Pharos-ESG: A Framework for Multimodal Parsing, Contextual Narration, and Hierarchical Labeling of ESG Report
arXiv:2511.16417v3 Announce Type: replace
Abstract: Environmental, Social, and Governance (ESG) principles are reshaping the foundations of global financial governance, transforming capital allocation architectures, regulatory frameworks, and systemic risk coordination mechanisms. However, as the core medium for assessing corporate ESG performance, the ESG reports present significant challenges for large-scale understanding, due to chaotic reading order from slide-like irregular layouts and implicit hierarchies arising from lengthy, weakly structured content. To address these challenges, we propose Pharos-ESG, a unified framework that transforms ESG reports into structured representations through multimodal parsing, contextual narration, and hierarchical labeling. It integrates a reading-order modeling module based on layout flow, hierarchy-aware segmentation guided by table-of-contents anchors, and a multi-modal aggregation pipeline that contextually transforms visual elements into coherent natural language. The framework further enriches its outputs with ESG, GRI, and sentiment labels, yielding annotations aligned with the analytical demands of financial research.
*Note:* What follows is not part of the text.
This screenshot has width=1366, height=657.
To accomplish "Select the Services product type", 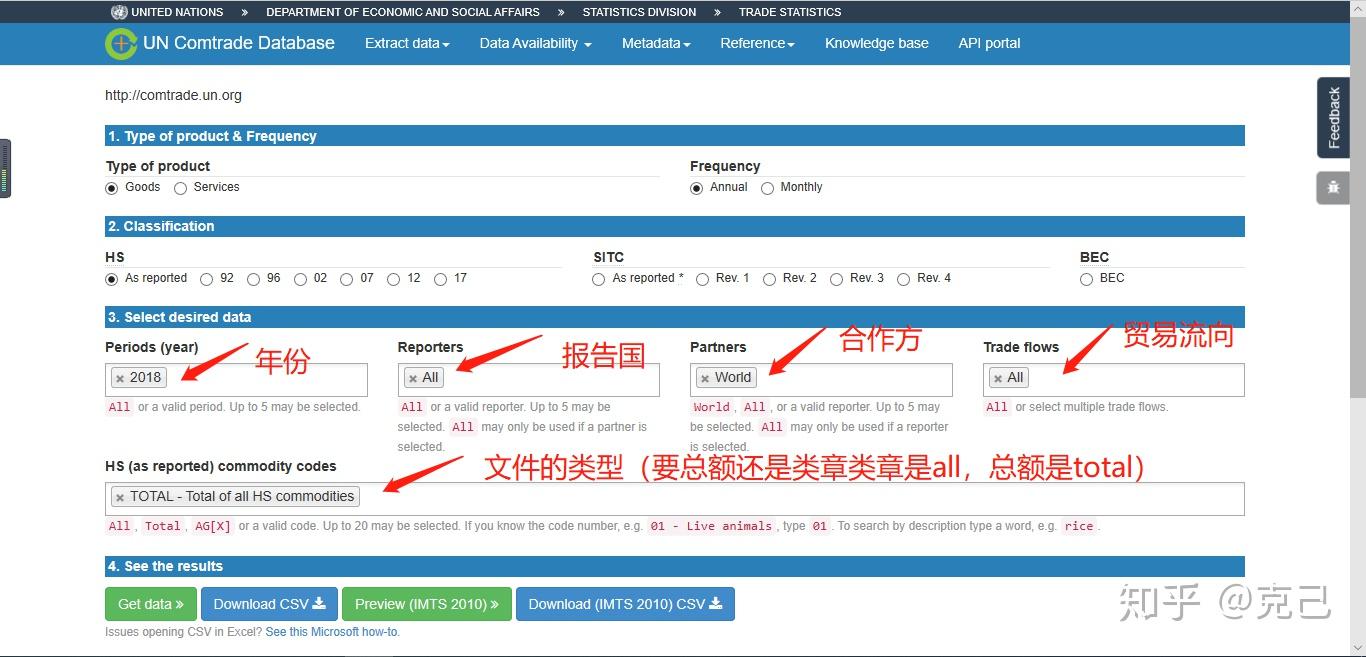I will click(180, 188).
Extensive experiments on annotated benchmarks demonstrate that Pharos-ESG consistently outperforms both dedicated document parsing systems and general-purpose multimodal models. In addition, we release Aurora-ESG, the first large-scale public dataset of ESG reports, spanning Mainland China, Hong Kong, and U.S. markets, featuring unified structured representations of multi-modal content, enriched with fine-grained layout and semantic annotations to better support ESG integration in financial governance and decision-making.